--- GIVEN INSTRUCTION ---
Tally the lines of the material below that contain the string "icon", treating uppercase and lowercase as distinct. Give only the number.
───── SUPPLIED DATA
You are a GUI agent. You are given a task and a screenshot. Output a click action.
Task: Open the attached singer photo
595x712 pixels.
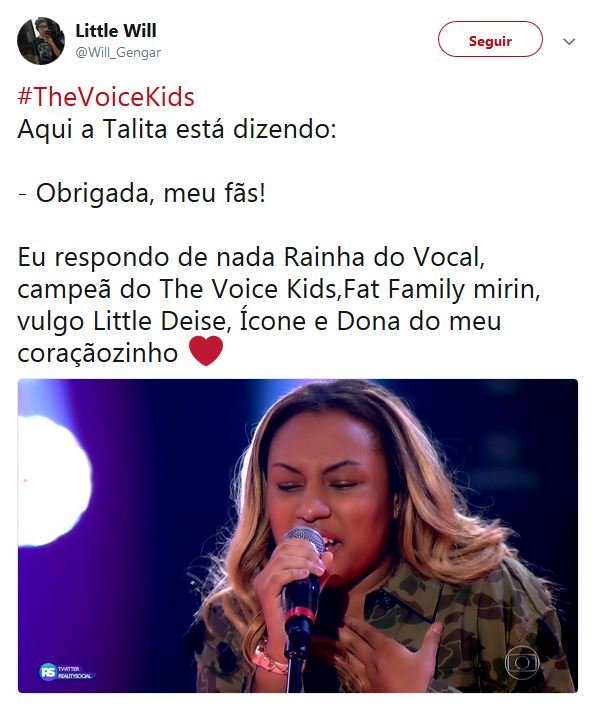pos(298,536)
──────────
───── SUPPLIED DATA
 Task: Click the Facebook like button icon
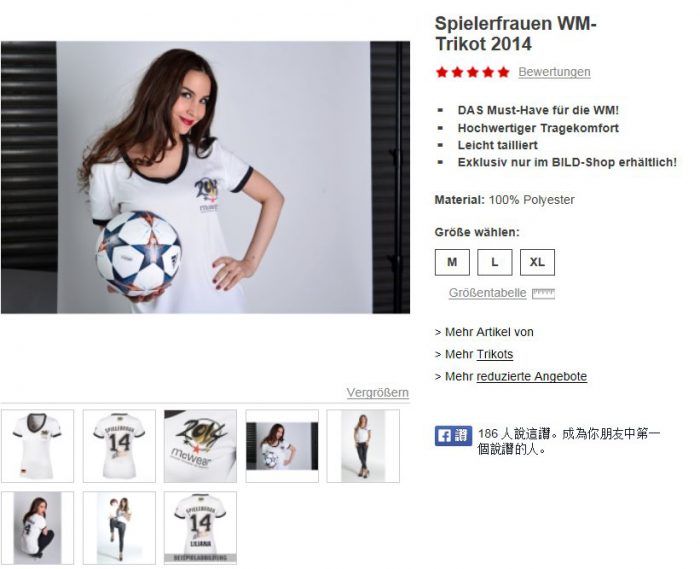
──────────
───── SUPPLIED DATA
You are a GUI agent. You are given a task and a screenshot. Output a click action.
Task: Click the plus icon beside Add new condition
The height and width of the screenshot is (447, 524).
──────────
--- COMPLETE ANSWER ---
2